SOURCE EXTRACT:
# # # #
- Born: Joseph Jackson
- Origin: Kingston, Jamaica
- Genres: Reggae
- Label: spice island

= Ranking Joe =

Ranking Joe Little Joe (born Joseph Jackson, 1 July 1959, Kingston, Jamaica) is a reggae deejay who rose to prominence in the 1970s and had continuing success in the 1980s.

==Biography==
Jackson was initially inspired towards a musical career by his father, who operated a sound system. He attended secondary school with Winston McAnuff, U Brown and Earl Sixteen, and they would perform concerts. After starting out by toasting on the Smith The Weapon sound system, Jackson progressed to the El Paso sound system, where he performed under the name Little Joe (inspired by the character from Bonanza), inspired greatly by U-Roy. He first recorded for Coxsone Dodd's Studio One in 1974, releasing "Gun Court". Initially unsuccessful as a recording artist, he studied electronics before returning to recording in the mid-1970s with greater success, having a hit with "Honda 750", which was followed by singles such as "Psalm 54", "Natty Don't Make War" and the Bionic Man-tribute "Steve Austin". "Stop Your Coming and Come" provided the first deejay hit for Sly & Robbie's Taxi label. In the latter half of the 1970s he released three albums and also returned to sound system work with U-Roy's King Sturgav setup. His big break in international terms came in 1980, when the Ray Symbolic Hi Fi sound system, with which he was then the resident deejay, toured the United Kingdom, raising his profile and helping his Weakheart Fadeaway become a major seller for Greensleeves Records. A string of further albums followed in the early 1980s, which saw Joe move away from the "cultural" chants of his early work towards the "slackness" that had become popular. Ray Symbolic's death interrupted Joe's career, but he returned as a producer, with dubs of his productions released on the King Tubby albums Original King Key Dub and Dangerous Dub. He later moved to New York City, setting up a record label, also named Ranking Joe, which provided an outlet for his productions. He proved to be a major influence on one of the most successful deejays of the early 1980s, Eek-A-Mouse.
# # # #
Data items:
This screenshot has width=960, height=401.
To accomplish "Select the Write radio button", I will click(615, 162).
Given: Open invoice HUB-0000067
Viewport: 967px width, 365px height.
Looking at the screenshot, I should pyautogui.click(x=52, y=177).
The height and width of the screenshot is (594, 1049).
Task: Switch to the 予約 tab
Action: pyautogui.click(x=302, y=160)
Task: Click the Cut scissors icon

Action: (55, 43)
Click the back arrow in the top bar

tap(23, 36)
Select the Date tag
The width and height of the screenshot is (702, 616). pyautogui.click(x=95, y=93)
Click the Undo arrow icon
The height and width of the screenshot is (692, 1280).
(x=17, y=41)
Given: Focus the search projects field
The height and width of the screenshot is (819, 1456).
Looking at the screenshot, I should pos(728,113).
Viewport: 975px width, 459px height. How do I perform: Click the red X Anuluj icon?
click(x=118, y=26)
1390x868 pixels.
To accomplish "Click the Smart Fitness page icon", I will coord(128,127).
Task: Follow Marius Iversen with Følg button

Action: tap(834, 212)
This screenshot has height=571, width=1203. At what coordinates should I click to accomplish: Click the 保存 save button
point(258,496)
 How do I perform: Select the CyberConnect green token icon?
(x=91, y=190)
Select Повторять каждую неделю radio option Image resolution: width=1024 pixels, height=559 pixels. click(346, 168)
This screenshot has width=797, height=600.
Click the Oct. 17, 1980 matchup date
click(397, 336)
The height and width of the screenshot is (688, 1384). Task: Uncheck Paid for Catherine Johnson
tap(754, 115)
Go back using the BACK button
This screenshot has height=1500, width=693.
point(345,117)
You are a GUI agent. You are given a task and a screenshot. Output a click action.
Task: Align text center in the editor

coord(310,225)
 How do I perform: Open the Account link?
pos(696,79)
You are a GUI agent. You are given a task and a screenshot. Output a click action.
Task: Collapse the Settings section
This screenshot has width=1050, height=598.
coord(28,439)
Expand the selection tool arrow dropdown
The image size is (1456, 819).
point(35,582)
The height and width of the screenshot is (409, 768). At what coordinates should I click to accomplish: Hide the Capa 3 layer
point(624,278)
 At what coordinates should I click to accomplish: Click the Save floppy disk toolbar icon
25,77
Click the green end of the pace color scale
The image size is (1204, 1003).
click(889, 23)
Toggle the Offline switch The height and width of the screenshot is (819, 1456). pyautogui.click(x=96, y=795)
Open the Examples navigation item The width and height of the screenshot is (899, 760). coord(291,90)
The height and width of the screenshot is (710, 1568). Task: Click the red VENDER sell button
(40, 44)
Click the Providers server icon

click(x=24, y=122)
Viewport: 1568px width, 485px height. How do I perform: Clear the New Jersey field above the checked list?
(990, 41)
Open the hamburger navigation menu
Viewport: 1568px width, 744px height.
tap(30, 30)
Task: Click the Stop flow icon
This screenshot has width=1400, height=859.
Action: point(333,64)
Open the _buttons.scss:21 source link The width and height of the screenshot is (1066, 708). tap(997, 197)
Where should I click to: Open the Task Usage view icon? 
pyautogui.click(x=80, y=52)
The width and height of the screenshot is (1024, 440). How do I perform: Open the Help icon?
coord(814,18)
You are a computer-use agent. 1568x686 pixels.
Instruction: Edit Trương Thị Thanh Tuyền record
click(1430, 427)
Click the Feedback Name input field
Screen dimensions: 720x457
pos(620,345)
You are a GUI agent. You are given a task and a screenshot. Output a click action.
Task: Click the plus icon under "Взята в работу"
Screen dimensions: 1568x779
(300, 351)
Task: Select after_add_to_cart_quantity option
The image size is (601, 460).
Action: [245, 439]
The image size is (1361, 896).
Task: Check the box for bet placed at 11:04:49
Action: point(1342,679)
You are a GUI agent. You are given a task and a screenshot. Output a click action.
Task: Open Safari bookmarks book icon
# # # #
OBJECTIVE 1:
According to the Ranking Joe biography, how did the events of 1980 give him his big international break?
OBJECTIVE 2:
In the Ranking Joe biography, what name did he give the record label he set up after moving to New York City?

TASK ANSWER 1:
In 1980 he was the resident deejay with the Ray Symbolic Hi Fi sound system when it toured the United Kingdom. The tour raised his profile and helped his Weakheart Fadeaway become a major seller for Greensleeves Records.

TASK ANSWER 2:
He named it Ranking Joe.